Sulaymán replicó prudente:

—La gente de Mérida está descontenta y malhumorada.

Frunció Marwán el entrecejo:

—¿Sí…?

Ya no dijo nada más. Extendió la mano derecha, pellizcó la carne de carnero y se llevó un pedazo a la boca, lo saboreó y solo profirió un largo:

—¡Humm…!

Comió también el cadí y, agradecido, alabó la buena cocina de aquella casa. Entonces los hijos de Marwán consideraron que podían ya incorporarse y tomar cada uno su parte. Eran ocho, de edades comprendidas entre los diez y los veinte años; el resto, hasta un total de catorce, que componían la numerosa prole del potentado, estaban todavía bajo el cuidado de las mujeres por ser niños. Y faltaba el mayor de todos, el primogénito Muhamad Aben Marwán, que gobernaba en nombre del padre el señorío de Alange.

Sulaymán los miraba de reojo y admiraba lo guapos y sanos que eran todos. Al padre se le tenía por persona juiciosa y lista, que sabía leer y escribir, que administraba con talento sus vastas posesiones, sus molinos, graneros, ganados y negocios, y que gozaba de muy buenos contactos en la corte del emir de Córdoba. Por eso era hombre altanero y orgulloso de su estirpe.

Se entregaron durante un largo rato al estofado. Hasta que el cadí estimó que debía descubrir el objeto de su visita.

—El valí ha convocado una asamblea —dijo.

—Lo sé —contestó cortante Marwán.

Pero Sulaymán le atajó con mucho ánimo:

—La cosa está fea. Todo el mundo anda descontento. Los impuestos son cada vez más duros y las cosechas se echan a perder a causa de la lluvia. ¿Qué te voy a contar a ti, señor Marwán?

—Eso, ¿qué me vas a contar? —observó secamente el árabe.

El cadí le miró tratando de adivinar su actitud. Su rostro era un enigma. No se le veía enojado, pero tampoco parecía contento. Saboreaba la carne y de vez en cuando escupía en la palma de la mano algún hueso de ciruela. Cuando hubieron terminado entre todos con el estofado, los criados sirvieron albaricoques secos y dulces.

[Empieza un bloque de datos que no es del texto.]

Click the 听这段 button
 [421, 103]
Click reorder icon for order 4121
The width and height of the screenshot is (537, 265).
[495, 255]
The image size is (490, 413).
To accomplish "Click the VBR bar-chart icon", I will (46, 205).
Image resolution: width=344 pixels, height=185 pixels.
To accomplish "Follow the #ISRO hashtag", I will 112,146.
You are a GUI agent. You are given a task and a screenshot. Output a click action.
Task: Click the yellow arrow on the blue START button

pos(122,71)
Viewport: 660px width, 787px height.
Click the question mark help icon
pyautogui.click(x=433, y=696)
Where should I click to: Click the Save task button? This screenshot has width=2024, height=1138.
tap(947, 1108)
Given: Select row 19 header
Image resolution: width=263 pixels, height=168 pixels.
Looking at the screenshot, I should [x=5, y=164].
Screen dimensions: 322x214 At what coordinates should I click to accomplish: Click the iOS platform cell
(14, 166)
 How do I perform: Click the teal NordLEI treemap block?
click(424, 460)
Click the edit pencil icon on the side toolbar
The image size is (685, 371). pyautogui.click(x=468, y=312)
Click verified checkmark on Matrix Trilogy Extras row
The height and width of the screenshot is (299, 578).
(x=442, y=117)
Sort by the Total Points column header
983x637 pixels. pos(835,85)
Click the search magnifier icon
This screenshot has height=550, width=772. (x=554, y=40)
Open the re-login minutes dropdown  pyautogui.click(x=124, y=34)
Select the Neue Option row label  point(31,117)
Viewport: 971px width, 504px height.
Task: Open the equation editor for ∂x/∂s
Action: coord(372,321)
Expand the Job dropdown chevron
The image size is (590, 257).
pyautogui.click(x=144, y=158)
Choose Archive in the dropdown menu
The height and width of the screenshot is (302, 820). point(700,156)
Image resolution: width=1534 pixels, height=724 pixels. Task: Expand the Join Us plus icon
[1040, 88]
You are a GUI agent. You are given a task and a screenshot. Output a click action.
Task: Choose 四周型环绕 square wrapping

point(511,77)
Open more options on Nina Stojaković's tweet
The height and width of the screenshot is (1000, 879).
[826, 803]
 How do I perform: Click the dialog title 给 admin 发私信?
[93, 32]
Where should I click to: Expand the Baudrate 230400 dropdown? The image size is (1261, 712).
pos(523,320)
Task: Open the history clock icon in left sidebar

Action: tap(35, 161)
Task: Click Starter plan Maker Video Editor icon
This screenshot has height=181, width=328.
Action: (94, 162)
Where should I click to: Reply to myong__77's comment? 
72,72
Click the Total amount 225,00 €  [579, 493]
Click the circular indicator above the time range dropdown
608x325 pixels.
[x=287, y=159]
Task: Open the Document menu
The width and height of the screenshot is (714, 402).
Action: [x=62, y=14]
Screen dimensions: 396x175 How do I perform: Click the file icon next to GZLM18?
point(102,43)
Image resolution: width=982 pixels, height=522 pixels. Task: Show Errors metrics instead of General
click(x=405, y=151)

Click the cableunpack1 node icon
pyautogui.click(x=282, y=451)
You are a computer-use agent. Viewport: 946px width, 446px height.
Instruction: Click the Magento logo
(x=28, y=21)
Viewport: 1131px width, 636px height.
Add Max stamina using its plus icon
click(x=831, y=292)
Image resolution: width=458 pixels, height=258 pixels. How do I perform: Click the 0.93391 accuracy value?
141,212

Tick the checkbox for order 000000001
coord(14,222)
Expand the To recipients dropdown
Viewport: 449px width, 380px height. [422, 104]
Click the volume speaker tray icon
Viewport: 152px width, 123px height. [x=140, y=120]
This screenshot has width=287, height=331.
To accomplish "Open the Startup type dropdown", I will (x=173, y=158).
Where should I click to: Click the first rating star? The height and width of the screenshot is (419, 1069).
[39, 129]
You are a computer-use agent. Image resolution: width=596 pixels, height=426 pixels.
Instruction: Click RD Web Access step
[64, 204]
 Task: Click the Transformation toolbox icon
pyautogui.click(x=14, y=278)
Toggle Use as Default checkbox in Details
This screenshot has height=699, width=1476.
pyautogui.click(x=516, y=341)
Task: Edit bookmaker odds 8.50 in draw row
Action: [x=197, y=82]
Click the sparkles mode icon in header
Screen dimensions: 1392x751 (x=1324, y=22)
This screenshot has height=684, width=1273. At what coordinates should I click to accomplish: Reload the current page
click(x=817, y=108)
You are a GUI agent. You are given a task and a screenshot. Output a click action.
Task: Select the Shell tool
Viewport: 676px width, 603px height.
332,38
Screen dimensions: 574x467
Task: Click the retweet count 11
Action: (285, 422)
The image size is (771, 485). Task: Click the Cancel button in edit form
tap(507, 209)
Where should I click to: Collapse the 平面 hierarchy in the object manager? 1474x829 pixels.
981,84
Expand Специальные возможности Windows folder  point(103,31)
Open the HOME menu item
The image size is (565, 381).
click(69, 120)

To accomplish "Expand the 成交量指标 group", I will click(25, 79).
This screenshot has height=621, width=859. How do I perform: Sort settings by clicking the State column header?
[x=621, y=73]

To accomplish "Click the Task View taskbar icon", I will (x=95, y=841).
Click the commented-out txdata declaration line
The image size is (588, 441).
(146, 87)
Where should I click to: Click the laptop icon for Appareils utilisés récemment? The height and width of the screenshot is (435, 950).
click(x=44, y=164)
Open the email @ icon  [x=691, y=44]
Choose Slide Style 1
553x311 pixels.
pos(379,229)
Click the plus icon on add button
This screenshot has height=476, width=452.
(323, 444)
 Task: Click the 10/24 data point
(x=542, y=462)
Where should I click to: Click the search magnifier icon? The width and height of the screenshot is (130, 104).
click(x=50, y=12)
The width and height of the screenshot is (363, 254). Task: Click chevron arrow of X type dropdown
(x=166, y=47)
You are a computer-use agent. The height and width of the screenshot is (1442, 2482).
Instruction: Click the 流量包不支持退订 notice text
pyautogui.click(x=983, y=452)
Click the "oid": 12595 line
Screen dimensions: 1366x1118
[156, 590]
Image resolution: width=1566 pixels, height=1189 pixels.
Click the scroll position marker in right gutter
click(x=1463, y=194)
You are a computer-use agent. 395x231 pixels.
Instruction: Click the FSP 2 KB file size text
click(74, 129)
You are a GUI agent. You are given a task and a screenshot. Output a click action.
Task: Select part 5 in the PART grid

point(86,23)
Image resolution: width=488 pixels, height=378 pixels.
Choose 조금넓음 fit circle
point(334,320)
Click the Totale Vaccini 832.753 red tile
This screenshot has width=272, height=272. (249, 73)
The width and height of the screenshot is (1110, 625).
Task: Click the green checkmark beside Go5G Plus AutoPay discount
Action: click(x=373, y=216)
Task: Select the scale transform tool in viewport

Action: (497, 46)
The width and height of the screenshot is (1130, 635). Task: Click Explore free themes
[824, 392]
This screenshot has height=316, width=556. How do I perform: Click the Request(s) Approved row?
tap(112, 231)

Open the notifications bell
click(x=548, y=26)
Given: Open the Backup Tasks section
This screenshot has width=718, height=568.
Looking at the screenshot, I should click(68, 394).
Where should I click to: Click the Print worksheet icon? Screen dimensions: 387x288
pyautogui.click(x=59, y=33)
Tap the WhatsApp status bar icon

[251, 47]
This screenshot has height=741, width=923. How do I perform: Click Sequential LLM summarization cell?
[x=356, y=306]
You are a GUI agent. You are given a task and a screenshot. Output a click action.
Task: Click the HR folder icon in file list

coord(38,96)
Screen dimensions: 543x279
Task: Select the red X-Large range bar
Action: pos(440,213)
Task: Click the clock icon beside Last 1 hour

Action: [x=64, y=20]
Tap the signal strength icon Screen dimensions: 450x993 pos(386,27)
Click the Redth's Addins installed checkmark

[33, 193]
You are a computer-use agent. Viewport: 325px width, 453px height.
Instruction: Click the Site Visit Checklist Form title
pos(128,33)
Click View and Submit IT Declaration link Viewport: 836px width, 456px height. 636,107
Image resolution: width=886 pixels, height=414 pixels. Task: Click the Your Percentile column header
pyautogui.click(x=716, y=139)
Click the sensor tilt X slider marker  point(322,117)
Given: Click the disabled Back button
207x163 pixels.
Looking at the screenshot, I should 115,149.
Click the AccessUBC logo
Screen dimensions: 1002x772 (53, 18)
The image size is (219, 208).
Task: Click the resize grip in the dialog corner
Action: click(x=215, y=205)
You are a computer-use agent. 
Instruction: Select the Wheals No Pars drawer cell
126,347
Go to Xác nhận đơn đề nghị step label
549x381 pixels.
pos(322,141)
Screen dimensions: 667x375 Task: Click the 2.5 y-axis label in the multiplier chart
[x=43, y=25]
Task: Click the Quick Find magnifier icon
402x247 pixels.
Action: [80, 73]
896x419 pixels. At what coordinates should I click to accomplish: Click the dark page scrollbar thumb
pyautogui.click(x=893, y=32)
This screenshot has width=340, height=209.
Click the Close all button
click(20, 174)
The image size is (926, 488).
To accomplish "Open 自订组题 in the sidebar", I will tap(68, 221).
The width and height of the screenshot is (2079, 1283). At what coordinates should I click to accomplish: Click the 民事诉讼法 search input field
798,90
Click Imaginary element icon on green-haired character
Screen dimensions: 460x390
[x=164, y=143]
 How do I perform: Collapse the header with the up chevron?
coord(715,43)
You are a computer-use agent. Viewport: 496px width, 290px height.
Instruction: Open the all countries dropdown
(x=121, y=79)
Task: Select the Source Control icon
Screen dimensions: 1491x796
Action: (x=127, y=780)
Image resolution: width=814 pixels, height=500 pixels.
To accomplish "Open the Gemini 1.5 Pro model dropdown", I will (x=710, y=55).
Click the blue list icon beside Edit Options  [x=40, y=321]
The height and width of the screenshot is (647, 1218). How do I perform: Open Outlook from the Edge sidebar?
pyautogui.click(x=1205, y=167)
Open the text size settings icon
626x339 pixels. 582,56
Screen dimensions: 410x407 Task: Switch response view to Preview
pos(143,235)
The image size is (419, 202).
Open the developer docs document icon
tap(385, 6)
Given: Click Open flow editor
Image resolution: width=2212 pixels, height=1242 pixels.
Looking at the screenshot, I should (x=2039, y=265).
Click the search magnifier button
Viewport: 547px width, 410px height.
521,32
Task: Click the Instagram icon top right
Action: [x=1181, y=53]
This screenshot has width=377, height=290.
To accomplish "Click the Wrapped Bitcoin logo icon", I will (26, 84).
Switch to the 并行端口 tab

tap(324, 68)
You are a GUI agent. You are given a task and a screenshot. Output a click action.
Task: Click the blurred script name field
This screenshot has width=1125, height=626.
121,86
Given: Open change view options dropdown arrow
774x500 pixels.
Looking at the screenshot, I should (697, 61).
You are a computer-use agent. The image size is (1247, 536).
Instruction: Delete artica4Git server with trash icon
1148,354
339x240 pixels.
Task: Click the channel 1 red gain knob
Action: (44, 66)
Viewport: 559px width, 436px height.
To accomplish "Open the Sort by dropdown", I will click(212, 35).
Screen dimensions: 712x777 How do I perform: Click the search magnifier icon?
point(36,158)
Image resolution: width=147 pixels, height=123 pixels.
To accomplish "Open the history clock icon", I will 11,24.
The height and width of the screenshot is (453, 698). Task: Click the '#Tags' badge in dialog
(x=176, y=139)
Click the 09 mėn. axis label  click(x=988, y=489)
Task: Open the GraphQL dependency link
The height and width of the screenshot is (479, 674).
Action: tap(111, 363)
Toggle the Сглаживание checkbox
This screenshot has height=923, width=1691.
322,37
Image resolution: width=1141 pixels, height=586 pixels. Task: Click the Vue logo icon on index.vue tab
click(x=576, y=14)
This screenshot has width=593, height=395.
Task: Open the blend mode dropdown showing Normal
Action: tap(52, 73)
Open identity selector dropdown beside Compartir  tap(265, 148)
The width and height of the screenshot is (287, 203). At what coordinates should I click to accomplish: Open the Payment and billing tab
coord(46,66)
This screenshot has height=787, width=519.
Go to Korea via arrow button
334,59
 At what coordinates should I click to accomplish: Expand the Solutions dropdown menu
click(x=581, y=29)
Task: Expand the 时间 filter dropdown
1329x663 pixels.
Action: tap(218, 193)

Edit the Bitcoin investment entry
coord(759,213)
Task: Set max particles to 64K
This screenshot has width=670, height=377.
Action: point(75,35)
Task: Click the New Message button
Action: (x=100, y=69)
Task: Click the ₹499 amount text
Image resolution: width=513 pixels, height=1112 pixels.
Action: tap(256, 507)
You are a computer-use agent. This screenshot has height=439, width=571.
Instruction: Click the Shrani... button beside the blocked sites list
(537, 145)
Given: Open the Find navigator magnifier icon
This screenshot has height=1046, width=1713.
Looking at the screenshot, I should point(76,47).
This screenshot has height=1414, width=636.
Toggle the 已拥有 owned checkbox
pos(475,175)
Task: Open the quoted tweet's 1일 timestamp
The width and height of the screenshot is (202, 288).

Sulaymán, en vista de que no se hablaba, decidió ir al grano y le preguntó:

—¿Acudirás a la asamblea?

Marwán dejó por un momento la comida, se volvió hacia él y contestó con altivez:

—¿A quiénes habéis convocado?

—Irán todos los notables, el Consejo, los cadíes de todos los barrios, los muftíes y cualquier autoridad reconocida.

Los ojos de Marwán brillaron entre escépticos y perplejos.

—¿Cualquier autoridad reconocida? —inquirió—. ¿Irán también los dimmíes?

El cadí sorteó la respuesta con habilidad:

—Es necesario saber a ciencia cierta cómo están los ánimos. No se trata de dar voz y voto a cualquiera, sino de estimar la actitud de todas las comunidades. En Mérida hay más cristianos que musulmanes y sería una insensatez no tenerlos en cuenta.

—¡Ah, esos! No han parado de incordiar desde que nuestros abuelos conquistaron estas tierras y no cejarán mientras tengan esperanzas de echarnos de aquí. ¡Lo último que faltaba es que se les pida opinión!

Hablaba Marwán lentamente, con un resquicio de odio. Bebió unos sorbos de sirope de moras y, con los gruesos labios teñidos de un color azulado, añadió:

—Mi padre, Yunus al-Jilliqui, tuvo que huir de Galaecia por culpa de los cristianos rumíes y se instaló aquí, en esta ciudad, cuando el emir Alhakén premió a los señores que arriesgaron sus vidas y sus propiedades defendiendo la marca. ¡Cuidado con los dimmíes! ¡El Omnipotente nos libre de ellos! ¡No quiero nada con esos infieles hijos de Satán!